Officielle, publique, sans ambiguïté : une telle commémoration est inédite en Mauritanie. Jamais un homme politique n’avait pris ainsi le risque de s’aliéner une partie de l’élite arabo-berbère. Le geste est d’autant plus surprenant que son auteur est un ancien afffidé de Maaouiya Ould Taya, celui qui, pendant près de vingt ans, à la tête du Bataillon de la sécurité présidentielle, lui a accordé une protection de tous les instants.
Calcul politique ou non – Aziz était à l’époque en campagne pour la présidentielle –, l’initiative a payé. Contrairement à d’autres militaires en service durant les « années de braise » – notamment le colonel Ely Ould Mohamed Vall, directeur de la Sûreté à l’époque et candidat le 18 juillet –, il ne suscite pas la rancœur chez les Négro-Mauritaniens. « Chacun sait qu’il n’est pas impliqué dans le passif humanitaire, reconnaît Kane Hamidou Baba, vice-président du Rassemblement des forces démocratiques (RFD), premier parti du pays, et originaire de la vallée.
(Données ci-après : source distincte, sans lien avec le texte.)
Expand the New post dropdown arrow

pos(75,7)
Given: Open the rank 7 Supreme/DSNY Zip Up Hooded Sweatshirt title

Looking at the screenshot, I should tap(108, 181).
On ne lui connaît pas de positions racistes. » Plus généralement, l’homme a réussi le tour de force de passer pour le candidat anti-Ould Taya, figure honnie des Négro-Mauritaniens, et de présenter ses principaux adversaires comme des continuateurs de ce système, en faisant notamment remarquer que parmi leurs soutiens se trouvaient des auteurs du « pillage à ciel ouvert » du pays. Désormais investi, Aziz aura-t-il les coudées franches pour être ce président du changement espéré par les Négro-Mauritaniens ? Certains parmi eux exigent que les responsables des « années de braise » soient jugés. « Aziz marche sur des œufs », prévient l’un d’entre eux.